Johnson’s deal and Ireland

Submitted by AWL on 23 October, 2019 - 10:44 Author: Rhodri Evans
brexit ireland

Sinn Féin has welcomed Boris Johnson’s new Brexit formula as a “least worst” option.

It expresses a “cautious welcome for the perceived maintenance of the all-Ireland economy provided by the [new] Brexit deal”.

At first sight that seems an odd about-turn. Although in the 1970s Sinn Féin was vehemently against the EU, it long ago changed that position, and in 2016 and since has been strongly against Brexit.

It still says “there is no such thing as a good Brexit”.

And Sinn Féin has long had a leftish colouration on social issues. Johnson’s new formula weakens Theresa May’s already-vague commitments to maintaining EU worker rights and social standards after Brexit, reducing them to a statement that the British government will not dip below EU standards… unless the government wants to.

It opens a door to a “no deal” exit at the end of 2020. Even short of that, it seeks only for a “free trade” deal with the EU similar to Canada’s and not an alignment, even partial, with Single Market regulations.

Sinn Féin’s attitude makes no sense unless a narrow Irish nationalist point of view blurs out the Europe-wide implications of Brexit.

It makes sense only in a Irish-nationalist view as narrow as that of the 1940s IRA people, who, though no fascists themselves, preferred a victory for Hitler in World War 2 because they thought it would help Ireland. The enslavement of many tens of millions of other Europeans was a price worth paying if the Irish nationalist cause benefited.

Brexit is, of course, a much slower-burning engine of destruction of European democracy, peace, and rights, than Hitler was. But engine of destruction it is.

Johnson’s deal, a version of an option offered earlier by the EU but rejected by May, essentially keeps Northern Ireland economically within the EU, and draws the economic border between a post-Brexit Britain and the EU in the Irish Sea.

The proviso that the “soft border” between Northern Ireland and the 26 Counties will be subject to cancellation by a majority of the Northern Ireland Assembly does not seriously complicate this picture. Short of great political upheavals in Northern Ireland which would also change many other things, no Northern Ireland Assembly will cancel the “soft border”.

Already, within the EU, there is probably more economic and social unification of Ireland than ever before in history. Even when the whole of Ireland was part of the UK, the respective economic connections of Belfast and of Dublin with different segments of the English economy were closer than connections within Ireland.

Johnson’s deal promises to continue that unification within Ireland while at the same building a growing barrier between Northern Ireland and Britain.

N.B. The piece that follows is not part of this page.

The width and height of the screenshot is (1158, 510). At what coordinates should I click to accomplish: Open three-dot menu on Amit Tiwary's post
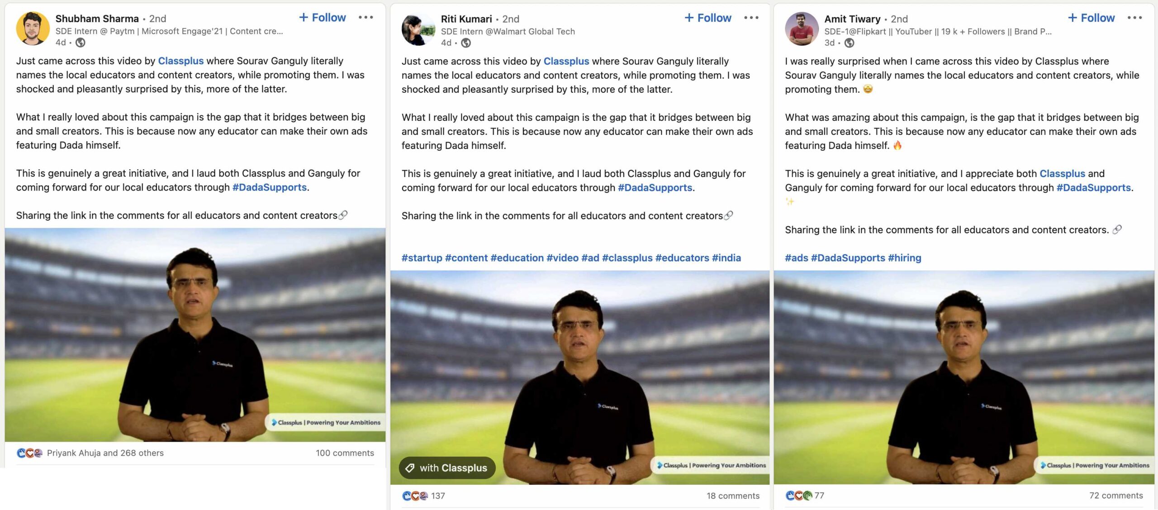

The Democratic Unionist Party was the engine driving the Tory revolt over Brexit terms which brought down Theresa May and elevated Boris Johnson to power. Now Johnson, ever the aspirant Bonaparte, has sold out the DUP. His deal indicates a greater barrier between Northern Ireland and Britain than anything May dared suggest.

The operation is a lower-key rerun of what French president Charles De Gaulle did with Algeria in 1961-62. De Gaulle had been brought to power in 1958 by a “soft” military coup driven and backed by the European settlers in Algeria, then a French colony. The settlers saw De Gaulle as a guarantee against the risk that a compromising leftish government in Paris would give Algeria independence under pressure from the militant war of liberation by Algeria’s Arab and Berber majority.

Then De Gaulle, calculating realistically, dumped the settlers. He steered towards independence and saw off a second attempted military coup in April 1961. He signed the Evian Accords, conceding Algerian independence, in March 1962.

The militant minority of the settlers (the OAS) launched a very bloody campaign of terrorist attacks on civilians to try to forestall independence. At independence, almost all the settlers fled Algeria, mostly to France.

Loyalist activists have been remobilised by Johnson’s deal. We are as yet far off anything like the OAS.

Sinn Féin now talks confidently about calling for a referendum within Northern Ireland on Irish unity within five years.